_PROBLEM DETAILS_.
Only a number is wanted: the count of lines in this listing that contain "magnifier".

_ENTRIES PROVIDED_.
□ □ □ □ □ □ □
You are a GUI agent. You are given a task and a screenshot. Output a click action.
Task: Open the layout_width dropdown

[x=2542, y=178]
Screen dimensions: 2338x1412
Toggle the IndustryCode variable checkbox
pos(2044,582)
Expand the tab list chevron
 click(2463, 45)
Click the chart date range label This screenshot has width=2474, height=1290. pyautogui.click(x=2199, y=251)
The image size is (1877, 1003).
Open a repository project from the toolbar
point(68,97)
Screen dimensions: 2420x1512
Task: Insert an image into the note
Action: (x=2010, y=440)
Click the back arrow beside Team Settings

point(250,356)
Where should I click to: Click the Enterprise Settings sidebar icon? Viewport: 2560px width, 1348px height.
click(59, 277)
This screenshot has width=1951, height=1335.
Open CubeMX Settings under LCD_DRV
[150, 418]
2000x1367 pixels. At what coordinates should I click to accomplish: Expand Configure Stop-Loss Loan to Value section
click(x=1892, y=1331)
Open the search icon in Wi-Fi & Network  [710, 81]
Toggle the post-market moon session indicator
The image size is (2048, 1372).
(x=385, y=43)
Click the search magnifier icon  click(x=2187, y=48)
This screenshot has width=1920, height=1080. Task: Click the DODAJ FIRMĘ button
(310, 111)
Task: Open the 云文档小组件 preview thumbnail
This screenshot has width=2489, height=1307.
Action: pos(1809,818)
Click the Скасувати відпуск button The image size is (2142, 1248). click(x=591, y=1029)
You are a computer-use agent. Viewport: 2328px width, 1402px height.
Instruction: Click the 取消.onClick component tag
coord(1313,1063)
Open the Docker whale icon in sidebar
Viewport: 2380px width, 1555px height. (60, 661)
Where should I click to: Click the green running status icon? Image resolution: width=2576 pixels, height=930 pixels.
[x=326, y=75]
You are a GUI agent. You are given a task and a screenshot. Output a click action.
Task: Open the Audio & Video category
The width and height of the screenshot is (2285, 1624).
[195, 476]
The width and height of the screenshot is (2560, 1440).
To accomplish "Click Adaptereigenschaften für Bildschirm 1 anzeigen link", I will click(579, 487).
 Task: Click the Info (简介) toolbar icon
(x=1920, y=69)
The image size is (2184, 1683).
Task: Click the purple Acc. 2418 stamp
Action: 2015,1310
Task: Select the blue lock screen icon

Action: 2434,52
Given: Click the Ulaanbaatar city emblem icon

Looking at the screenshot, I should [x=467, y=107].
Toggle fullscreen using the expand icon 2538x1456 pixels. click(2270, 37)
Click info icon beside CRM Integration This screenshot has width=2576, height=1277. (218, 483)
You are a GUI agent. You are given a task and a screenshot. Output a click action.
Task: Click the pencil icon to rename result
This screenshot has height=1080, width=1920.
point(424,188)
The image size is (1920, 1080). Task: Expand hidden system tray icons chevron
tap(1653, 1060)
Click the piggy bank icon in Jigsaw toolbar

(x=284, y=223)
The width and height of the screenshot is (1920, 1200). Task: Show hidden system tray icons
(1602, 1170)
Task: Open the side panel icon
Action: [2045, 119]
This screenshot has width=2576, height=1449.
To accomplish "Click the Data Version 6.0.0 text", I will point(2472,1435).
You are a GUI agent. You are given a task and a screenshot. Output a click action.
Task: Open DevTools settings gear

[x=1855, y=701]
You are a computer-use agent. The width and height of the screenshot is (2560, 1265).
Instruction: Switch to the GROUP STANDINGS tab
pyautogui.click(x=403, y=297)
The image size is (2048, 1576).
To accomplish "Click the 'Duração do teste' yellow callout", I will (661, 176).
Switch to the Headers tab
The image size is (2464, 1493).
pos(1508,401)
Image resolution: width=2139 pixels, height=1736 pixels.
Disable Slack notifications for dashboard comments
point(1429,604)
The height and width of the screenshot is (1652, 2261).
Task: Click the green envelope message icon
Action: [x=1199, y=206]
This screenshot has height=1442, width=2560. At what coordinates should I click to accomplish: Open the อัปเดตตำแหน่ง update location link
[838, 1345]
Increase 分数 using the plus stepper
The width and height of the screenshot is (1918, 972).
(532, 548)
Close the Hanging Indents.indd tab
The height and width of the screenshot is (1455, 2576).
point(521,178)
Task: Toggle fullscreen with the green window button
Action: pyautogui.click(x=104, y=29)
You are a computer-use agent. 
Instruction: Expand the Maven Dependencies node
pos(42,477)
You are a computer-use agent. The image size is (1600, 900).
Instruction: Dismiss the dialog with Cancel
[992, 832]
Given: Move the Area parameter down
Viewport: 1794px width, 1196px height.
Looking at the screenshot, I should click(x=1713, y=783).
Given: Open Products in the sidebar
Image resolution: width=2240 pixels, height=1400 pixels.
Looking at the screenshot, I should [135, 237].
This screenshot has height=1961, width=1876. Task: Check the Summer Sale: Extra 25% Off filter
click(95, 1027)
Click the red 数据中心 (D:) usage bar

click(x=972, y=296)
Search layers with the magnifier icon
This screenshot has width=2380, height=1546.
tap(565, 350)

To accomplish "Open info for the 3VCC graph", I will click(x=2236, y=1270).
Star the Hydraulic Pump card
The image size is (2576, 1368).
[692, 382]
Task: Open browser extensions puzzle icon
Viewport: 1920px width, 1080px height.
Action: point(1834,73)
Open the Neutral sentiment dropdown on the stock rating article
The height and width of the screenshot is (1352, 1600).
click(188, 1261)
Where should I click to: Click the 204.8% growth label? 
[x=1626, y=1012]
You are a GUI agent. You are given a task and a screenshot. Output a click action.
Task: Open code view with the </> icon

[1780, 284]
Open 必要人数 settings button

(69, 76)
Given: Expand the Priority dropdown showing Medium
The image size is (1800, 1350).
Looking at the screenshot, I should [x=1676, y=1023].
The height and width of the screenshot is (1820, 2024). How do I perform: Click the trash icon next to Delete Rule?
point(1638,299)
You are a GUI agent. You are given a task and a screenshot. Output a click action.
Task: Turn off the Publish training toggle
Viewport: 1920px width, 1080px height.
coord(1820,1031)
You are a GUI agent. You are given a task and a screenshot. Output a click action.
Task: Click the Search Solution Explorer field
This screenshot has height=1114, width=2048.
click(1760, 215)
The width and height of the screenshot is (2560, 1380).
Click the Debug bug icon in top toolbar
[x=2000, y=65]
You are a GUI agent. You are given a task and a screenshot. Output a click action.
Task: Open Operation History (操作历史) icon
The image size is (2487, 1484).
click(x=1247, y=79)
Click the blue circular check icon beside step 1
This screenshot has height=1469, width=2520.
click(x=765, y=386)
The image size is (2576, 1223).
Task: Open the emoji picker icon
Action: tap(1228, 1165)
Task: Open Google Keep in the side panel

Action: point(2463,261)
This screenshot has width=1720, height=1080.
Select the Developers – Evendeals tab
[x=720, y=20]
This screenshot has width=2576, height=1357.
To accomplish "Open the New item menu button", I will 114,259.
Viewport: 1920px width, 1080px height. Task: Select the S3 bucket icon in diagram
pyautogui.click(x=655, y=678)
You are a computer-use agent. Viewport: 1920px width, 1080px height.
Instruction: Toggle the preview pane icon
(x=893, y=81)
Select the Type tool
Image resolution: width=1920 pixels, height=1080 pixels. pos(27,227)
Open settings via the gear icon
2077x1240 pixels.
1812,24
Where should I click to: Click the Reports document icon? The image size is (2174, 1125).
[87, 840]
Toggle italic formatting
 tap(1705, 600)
□ □ □ □ □ □ □
_WRITTEN REPLY_.
2